*** Text block

The object is achieved by a microscope which is characterized in that
a. the output apparatus furnishes secondary signals perceptible auditorily and/or perceptible olfactorily and/or perceptible gustatorily and/or perceptible tactilely and/or perceptible by thermoreception; and/or
b. the microscope comprises a feedback apparatus with which the user can control the receiving apparatus in real time during the sensing of information regarding at least one property of the sample.
What has been recognized according to the present invention is, inter alia, that the information content for the user can be substantially increased by adapting the output, preferably in real time, to the perception properties of the observer. In particular, a larger perceptible information quantity regarding the object to be scanned or depicted can be transferred to user by assisting his or her natural sensory information processing of multi-dimensional objects. This can be accomplished, for example, by providing apparatuses that enable the user to perceive additional information by feel, taste, smell, or hearing.
It has moreover been recognized that users can clarify the questions that they have regarding a specific sample much more quickly and efficiently if they have the ability to control the receiving apparatus in real time during the sensing of information regarding at least one property of the sample. As a result, the overall investigation process can be limited to obtaining the essential information, so that investigation can proceed more quickly but also more efficiently.
In a particular embodiment, provision is made that a manipulation of the primary signals is causable with the feedback apparatus. Provision can be made in particular that a manipulation of the primary signals which contains at least one information reduction, in particular by data reduction, is causable with the feedback apparatus; and/or that a manipulation of the primary signals which contains an information reduction, in particular a data reduction, to exclusively the information, in particular data, that are necessary specifically for generating the secondary signals for a currently desired type and/or form of output by the output apparatus, is causable with the feedback apparatus. This embodiment has the particular advantage that a sample can be investigated particularly quickly and efficiently, in particular because a limitation to obtaining the essential information is enabled.

******
*** Data segment

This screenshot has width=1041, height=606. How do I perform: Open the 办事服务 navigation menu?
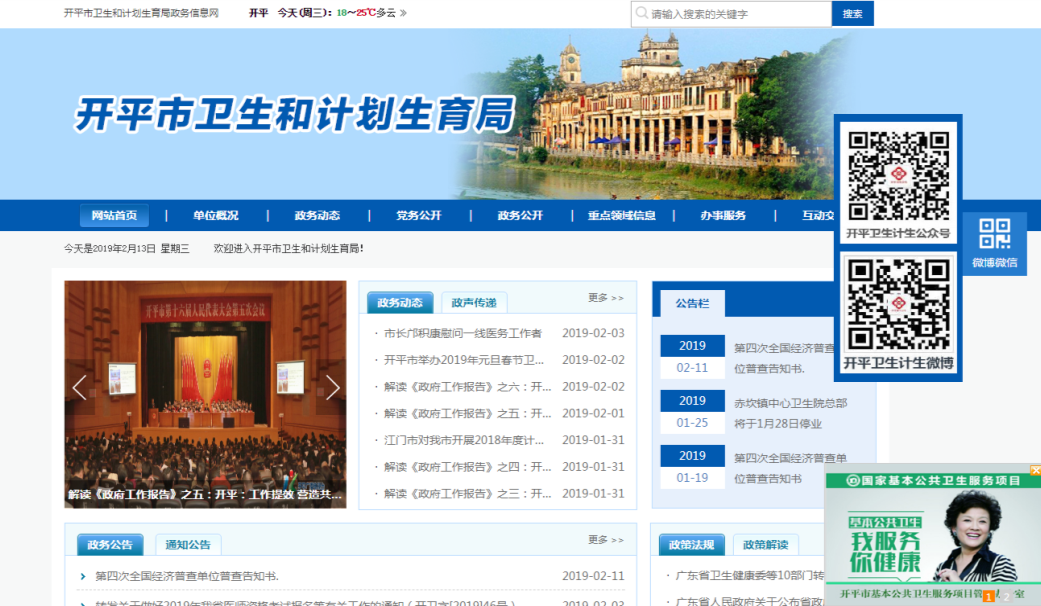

******

→ **Tasks for this exercise**
• A. Reproduce the microscope passage above word for word, from "It has moreover" to "also more efficiently.".
• B. In the microscope passage, what can the user control in real time with the feedback apparatus?

→ **Task responses**
• A.
It has moreover been recognized that users can clarify the questions that they have regarding a specific sample much more quickly and efficiently if they have the ability to control the receiving apparatus in real time during the sensing of information regarding at least one property of the sample. As a result, the overall investigation process can be limited to obtaining the essential information, so that investigation can proceed more quickly but also more efficiently.

• B. The receiving apparatus.